LISTED RECORDS ->
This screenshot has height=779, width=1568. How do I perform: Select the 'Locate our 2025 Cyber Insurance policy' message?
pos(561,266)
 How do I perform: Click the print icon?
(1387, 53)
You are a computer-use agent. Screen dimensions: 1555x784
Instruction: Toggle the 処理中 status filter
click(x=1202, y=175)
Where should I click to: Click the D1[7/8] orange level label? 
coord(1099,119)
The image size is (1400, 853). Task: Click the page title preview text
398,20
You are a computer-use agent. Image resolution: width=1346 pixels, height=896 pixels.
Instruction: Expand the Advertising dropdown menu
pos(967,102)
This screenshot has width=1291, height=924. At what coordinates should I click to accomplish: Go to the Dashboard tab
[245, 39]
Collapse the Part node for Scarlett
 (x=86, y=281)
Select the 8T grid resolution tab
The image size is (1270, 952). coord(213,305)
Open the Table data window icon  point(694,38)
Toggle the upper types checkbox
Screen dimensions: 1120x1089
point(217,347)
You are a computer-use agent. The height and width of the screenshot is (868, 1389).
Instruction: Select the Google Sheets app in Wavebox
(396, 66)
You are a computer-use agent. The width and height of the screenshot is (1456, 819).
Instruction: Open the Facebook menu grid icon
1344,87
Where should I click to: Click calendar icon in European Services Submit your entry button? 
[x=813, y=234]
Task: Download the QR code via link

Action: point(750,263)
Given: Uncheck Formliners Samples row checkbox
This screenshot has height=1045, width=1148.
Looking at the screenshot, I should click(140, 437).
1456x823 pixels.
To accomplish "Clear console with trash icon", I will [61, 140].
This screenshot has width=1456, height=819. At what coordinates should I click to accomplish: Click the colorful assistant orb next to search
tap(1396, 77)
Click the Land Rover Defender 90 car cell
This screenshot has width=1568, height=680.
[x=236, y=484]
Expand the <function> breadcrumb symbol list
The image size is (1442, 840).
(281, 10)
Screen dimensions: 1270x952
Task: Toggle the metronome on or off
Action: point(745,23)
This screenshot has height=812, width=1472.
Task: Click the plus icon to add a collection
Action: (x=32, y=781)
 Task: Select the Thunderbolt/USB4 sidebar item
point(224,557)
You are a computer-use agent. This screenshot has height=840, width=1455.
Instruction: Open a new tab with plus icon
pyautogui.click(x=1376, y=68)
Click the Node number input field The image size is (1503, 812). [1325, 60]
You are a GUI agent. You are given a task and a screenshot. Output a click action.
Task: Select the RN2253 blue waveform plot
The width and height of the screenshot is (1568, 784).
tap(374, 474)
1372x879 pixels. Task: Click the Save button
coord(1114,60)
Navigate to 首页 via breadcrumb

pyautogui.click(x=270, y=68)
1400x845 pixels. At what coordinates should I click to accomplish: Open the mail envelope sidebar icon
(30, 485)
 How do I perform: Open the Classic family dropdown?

AIM OF THE TASK ->
Take the lines above and retype all of them exactly.

RESULT OF THIS EXERCISE ->
This screenshot has height=779, width=1568. How do I perform: Select the 'Locate our 2025 Cyber Insurance policy' message?
pos(561,266)
 How do I perform: Click the print icon?
(1387, 53)
You are a computer-use agent. Screen dimensions: 1555x784
Instruction: Toggle the 処理中 status filter
click(x=1202, y=175)
Where should I click to: Click the D1[7/8] orange level label? 
coord(1099,119)
The image size is (1400, 853). Task: Click the page title preview text
398,20
You are a computer-use agent. Image resolution: width=1346 pixels, height=896 pixels.
Instruction: Expand the Advertising dropdown menu
pos(967,102)
This screenshot has width=1291, height=924. At what coordinates should I click to accomplish: Go to the Dashboard tab
[245, 39]
Collapse the Part node for Scarlett
 (x=86, y=281)
Select the 8T grid resolution tab
The image size is (1270, 952). coord(213,305)
Open the Table data window icon  point(694,38)
Toggle the upper types checkbox
Screen dimensions: 1120x1089
point(217,347)
You are a computer-use agent. The height and width of the screenshot is (868, 1389).
Instruction: Select the Google Sheets app in Wavebox
(396, 66)
You are a computer-use agent. The width and height of the screenshot is (1456, 819).
Instruction: Open the Facebook menu grid icon
1344,87
Where should I click to: Click calendar icon in European Services Submit your entry button? 
[x=813, y=234]
Task: Download the QR code via link

Action: point(750,263)
Given: Uncheck Formliners Samples row checkbox
This screenshot has height=1045, width=1148.
Looking at the screenshot, I should click(140, 437).
1456x823 pixels.
To accomplish "Clear console with trash icon", I will [61, 140].
This screenshot has width=1456, height=819. At what coordinates should I click to accomplish: Click the colorful assistant orb next to search
tap(1396, 77)
Click the Land Rover Defender 90 car cell
This screenshot has width=1568, height=680.
[x=236, y=484]
Expand the <function> breadcrumb symbol list
The image size is (1442, 840).
(281, 10)
Screen dimensions: 1270x952
Task: Toggle the metronome on or off
Action: point(745,23)
This screenshot has height=812, width=1472.
Task: Click the plus icon to add a collection
Action: (x=32, y=781)
 Task: Select the Thunderbolt/USB4 sidebar item
point(224,557)
You are a computer-use agent. This screenshot has height=840, width=1455.
Instruction: Open a new tab with plus icon
pyautogui.click(x=1376, y=68)
Click the Node number input field The image size is (1503, 812). [1325, 60]
You are a GUI agent. You are given a task and a screenshot. Output a click action.
Task: Select the RN2253 blue waveform plot
The width and height of the screenshot is (1568, 784).
tap(374, 474)
1372x879 pixels. Task: Click the Save button
coord(1114,60)
Navigate to 首页 via breadcrumb

pyautogui.click(x=270, y=68)
1400x845 pixels. At what coordinates should I click to accomplish: Open the mail envelope sidebar icon
(30, 485)
 How do I perform: Open the Classic family dropdown?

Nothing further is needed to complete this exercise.